Problem requirements: Reproduce everything from the line containing "Task: Open the Extensions menu" down to the end of the records, substituting "capture" for "screenshot" and leaving all else unchanged. Omit the pictures.
### Record extracts
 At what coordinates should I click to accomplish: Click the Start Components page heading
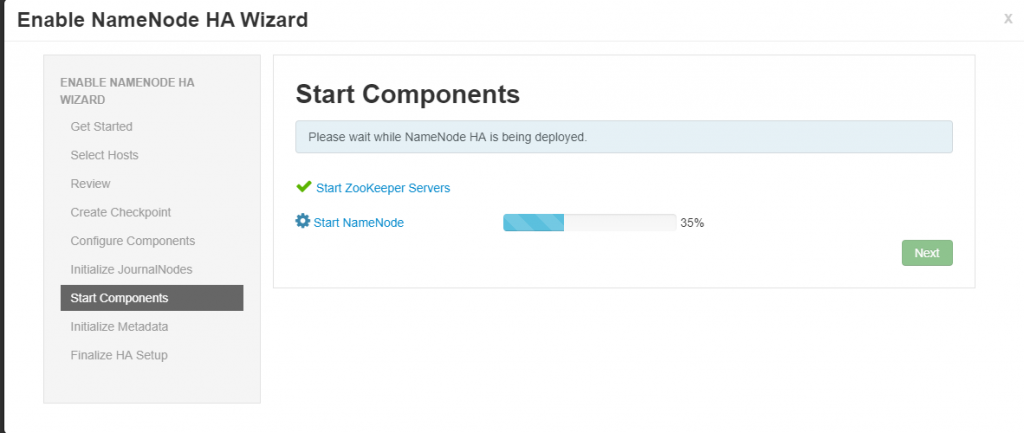pyautogui.click(x=408, y=94)
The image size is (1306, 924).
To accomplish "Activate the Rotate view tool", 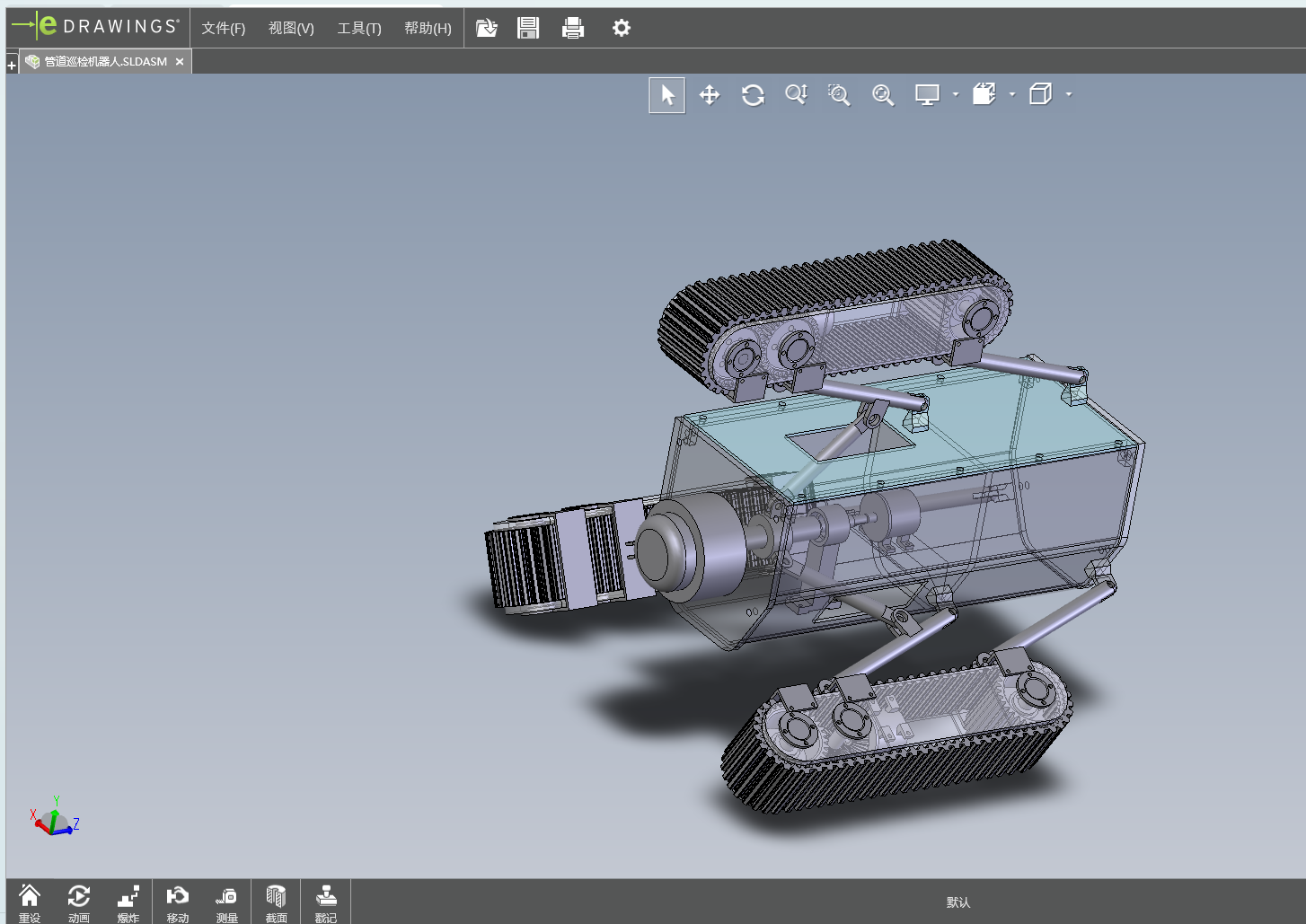I will pyautogui.click(x=753, y=95).
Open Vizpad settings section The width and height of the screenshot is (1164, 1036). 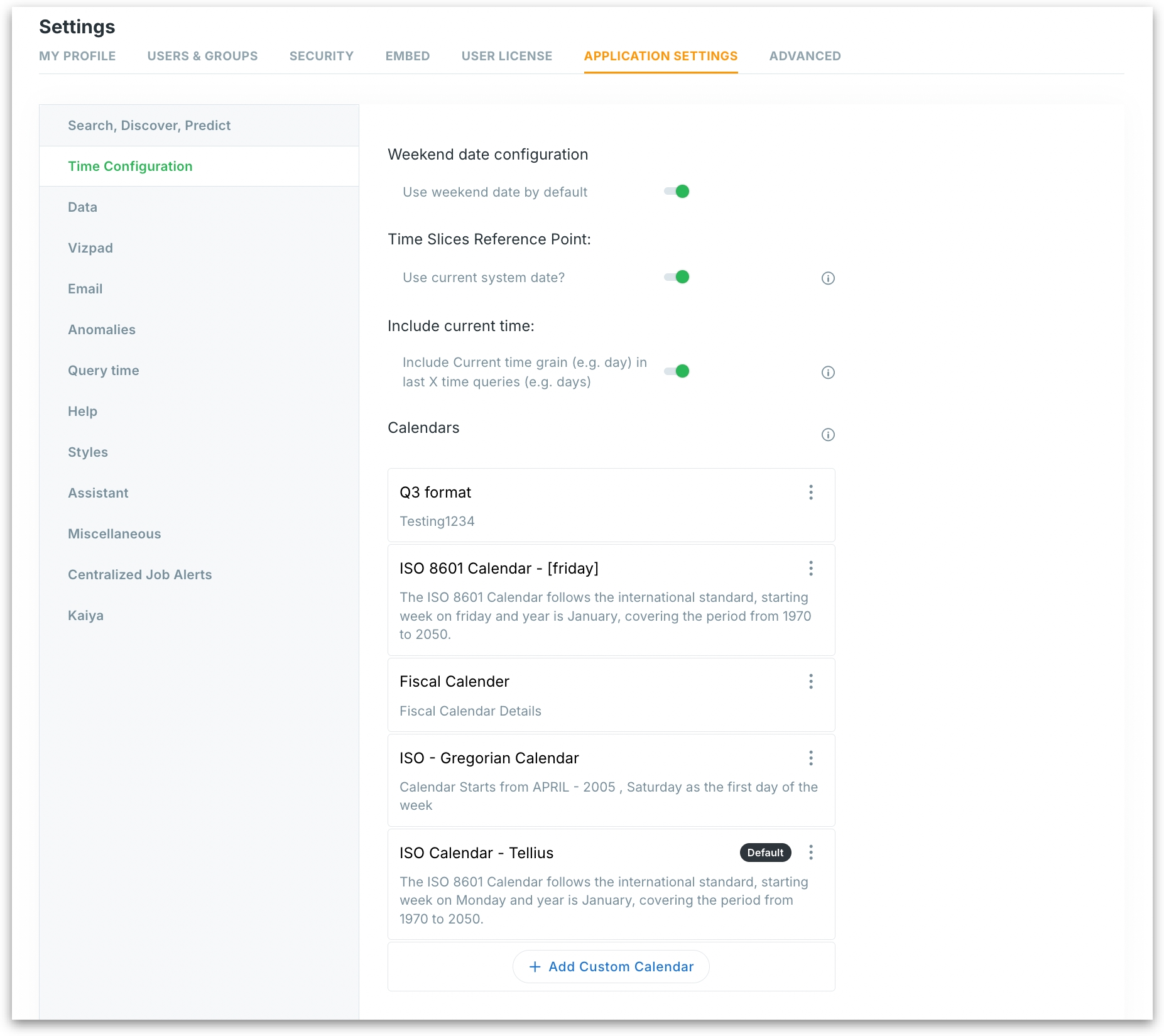90,248
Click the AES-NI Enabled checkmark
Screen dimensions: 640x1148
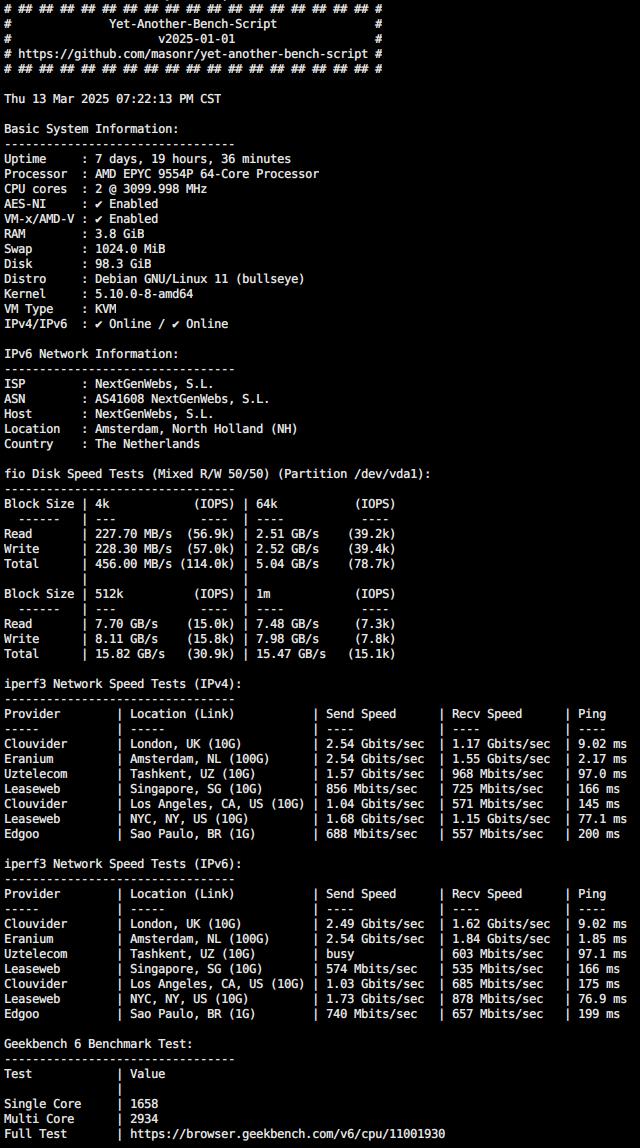[99, 204]
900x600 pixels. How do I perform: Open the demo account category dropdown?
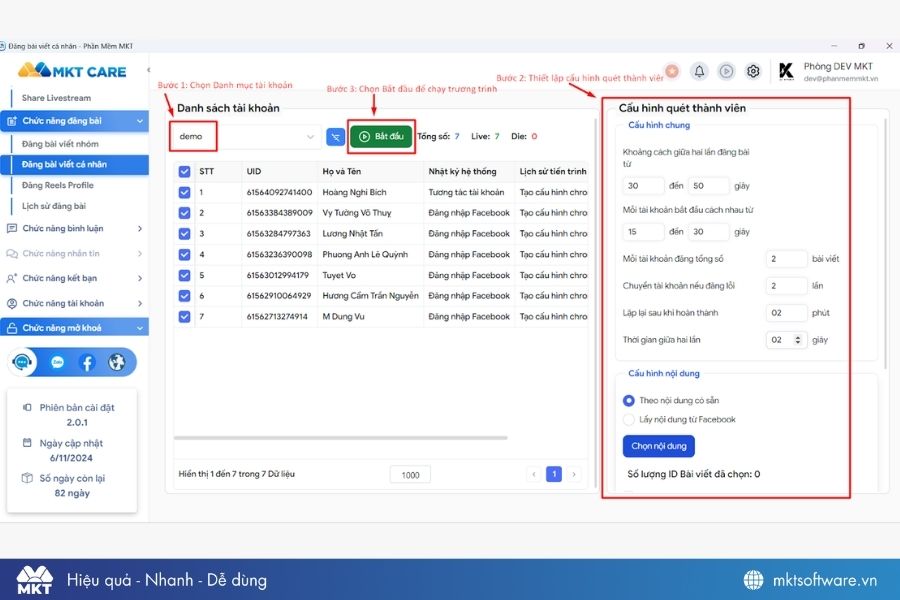point(247,137)
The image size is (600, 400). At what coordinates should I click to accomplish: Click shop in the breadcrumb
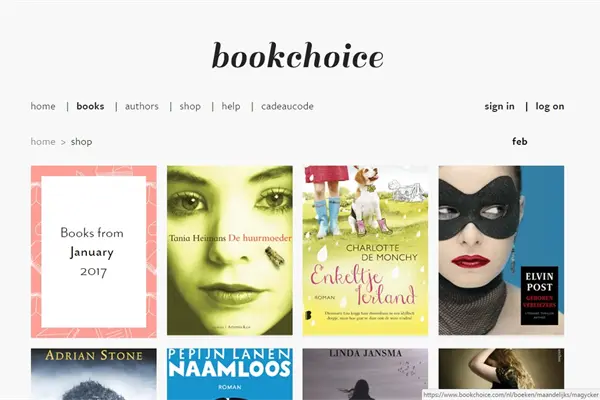click(x=82, y=142)
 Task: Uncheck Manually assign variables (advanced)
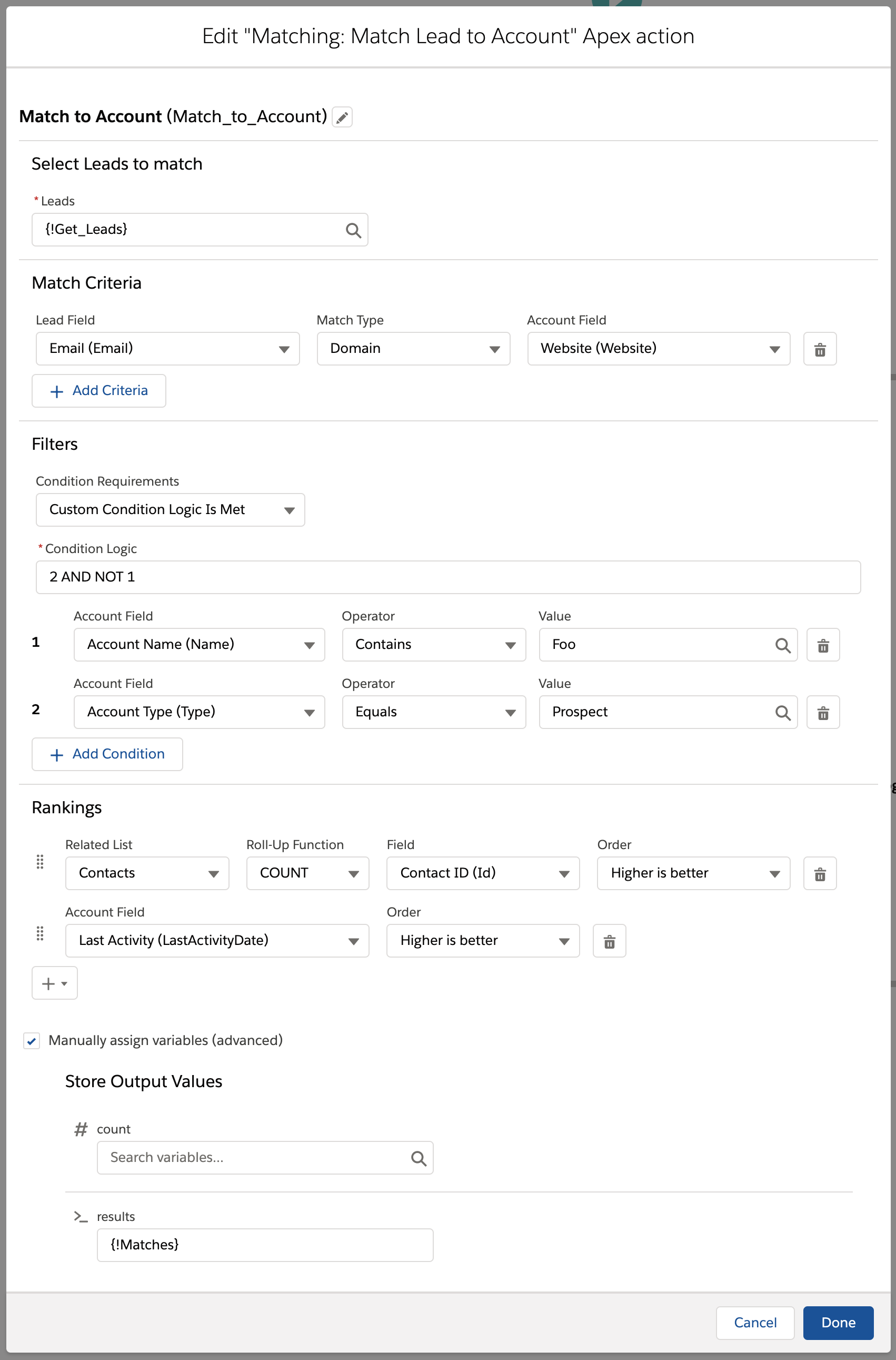(32, 1041)
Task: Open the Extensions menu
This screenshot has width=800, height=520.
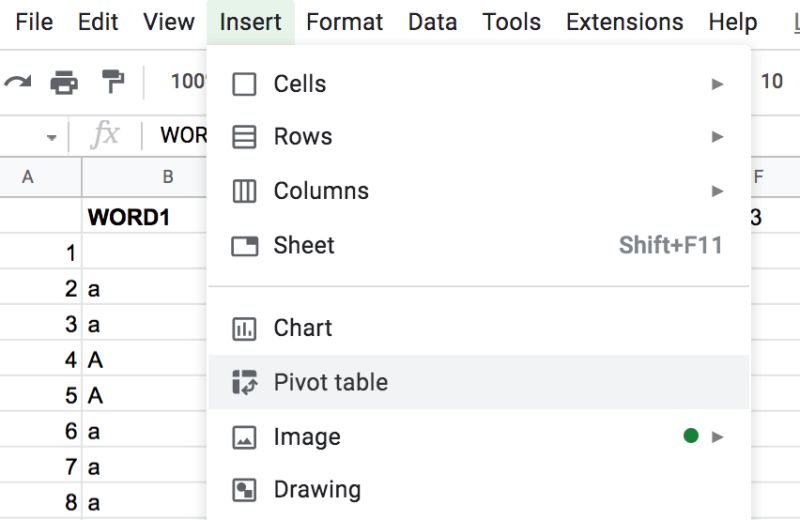Action: tap(624, 22)
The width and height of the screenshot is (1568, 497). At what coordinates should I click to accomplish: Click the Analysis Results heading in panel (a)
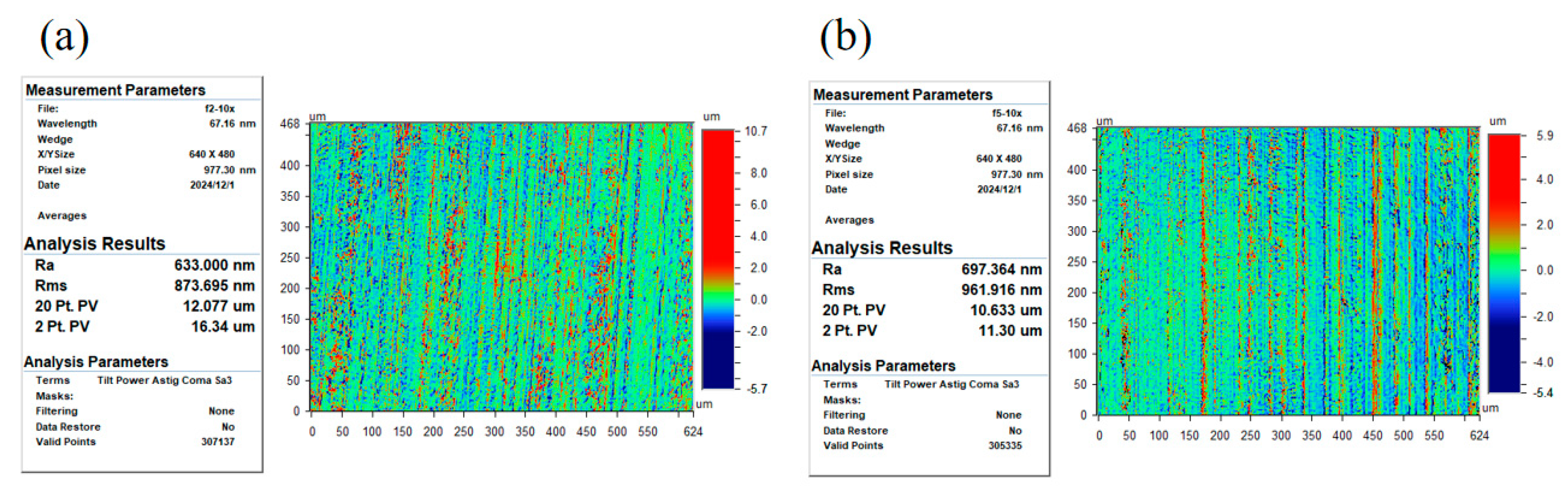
######
Finished task:
Task: Open the Extensions menu
This capture has width=800, height=520.
Action: tap(624, 22)
The width and height of the capture is (1568, 497). At what coordinates should I click to accomplish: Click the Analysis Results heading in panel (a)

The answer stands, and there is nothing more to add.